Monthly Archives: April 2015

Acronyms!

?????????????????????????????????????????????????????????????????????When I was younger, I remember my Mum becoming frustrated at the way names were shortened to an acronym and then shortened again, ie: the Melbourne Cricket Ground being shortened to the MCG and then again to the G!  While we teased her at the time, little did I know how much of an impact the use of acronyms would have on my daily working life!

On the days I teach First Aid, I joke at how many acronyms are used to remember the terms – DRSABCD, COWS, SAMPLE, PQRST – to name a few…

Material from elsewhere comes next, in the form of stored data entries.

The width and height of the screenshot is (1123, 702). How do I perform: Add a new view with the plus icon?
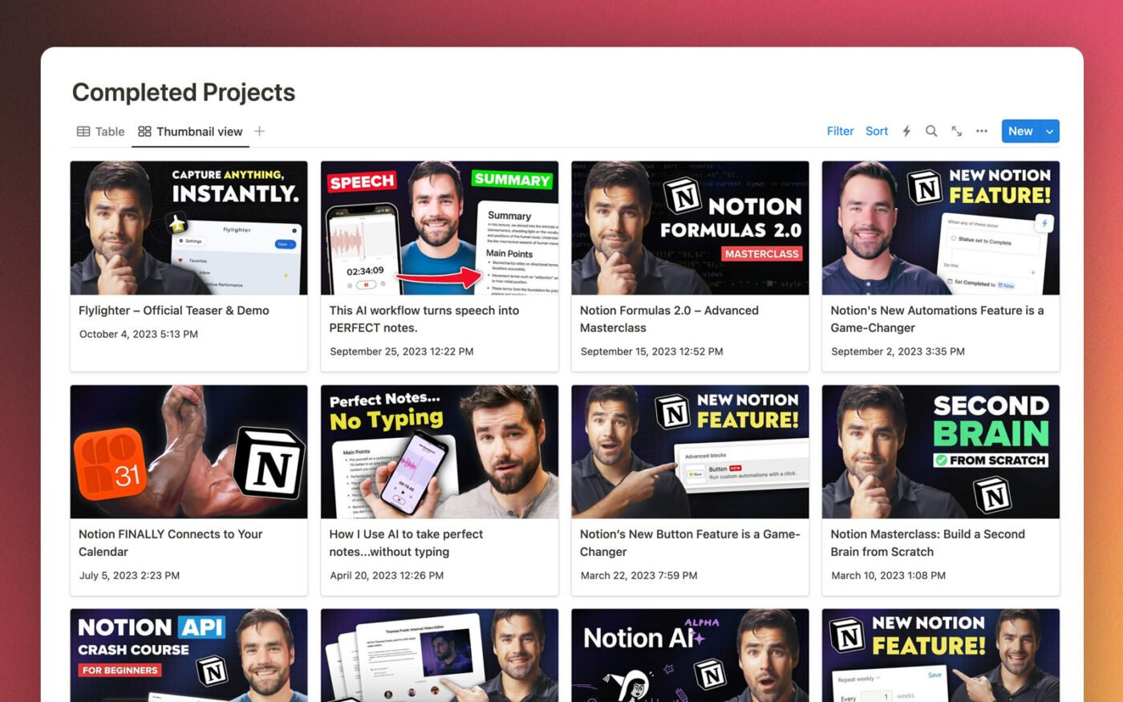click(x=259, y=131)
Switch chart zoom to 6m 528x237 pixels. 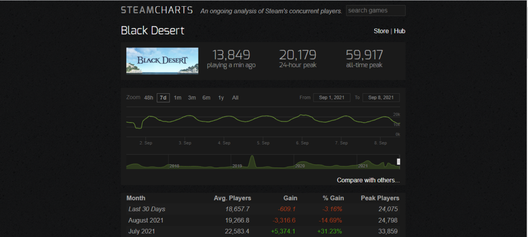[x=206, y=98]
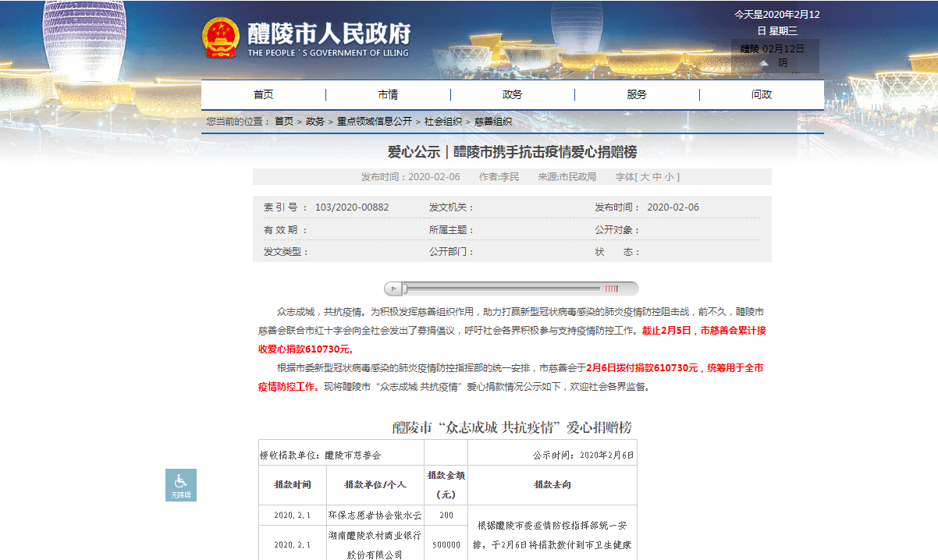Open the 市情 navigation menu
The width and height of the screenshot is (938, 560).
(x=388, y=94)
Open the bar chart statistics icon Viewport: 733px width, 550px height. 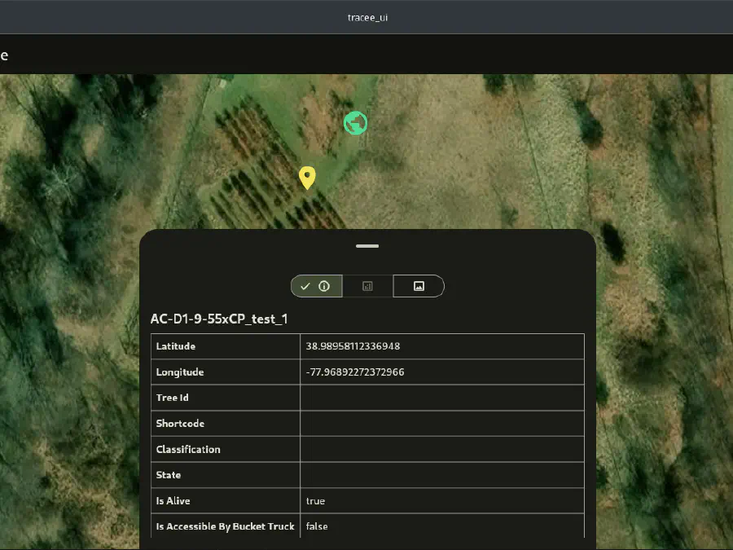tap(367, 286)
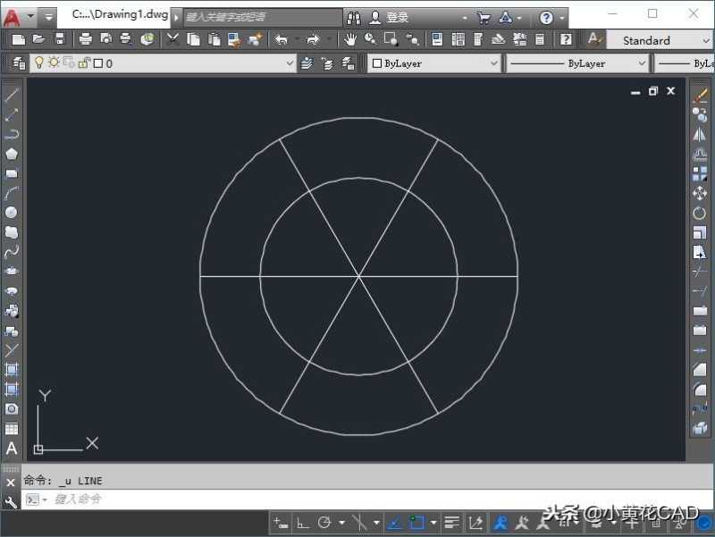Click the Save button in the toolbar
Image resolution: width=715 pixels, height=537 pixels.
tap(57, 40)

And in tax and accounting there are acronyms for just about everything!  Here are a few I come across on a daily basis:

GST – Goods and Services tax

BAS – Business Activity Statement

ABN – Australian Business Number

TFN – Tax File Number

PAYG – Pay As You Go

CGT – Capital Gains Tax

FBT – Fringe Benefits Tax

P&L – Profit and Loss Statement

BS – Balance Sheet

TB – Trial Balance

…I promise you I could keep going with this list, at times I think I need an acronym dictionary to keep up with everything.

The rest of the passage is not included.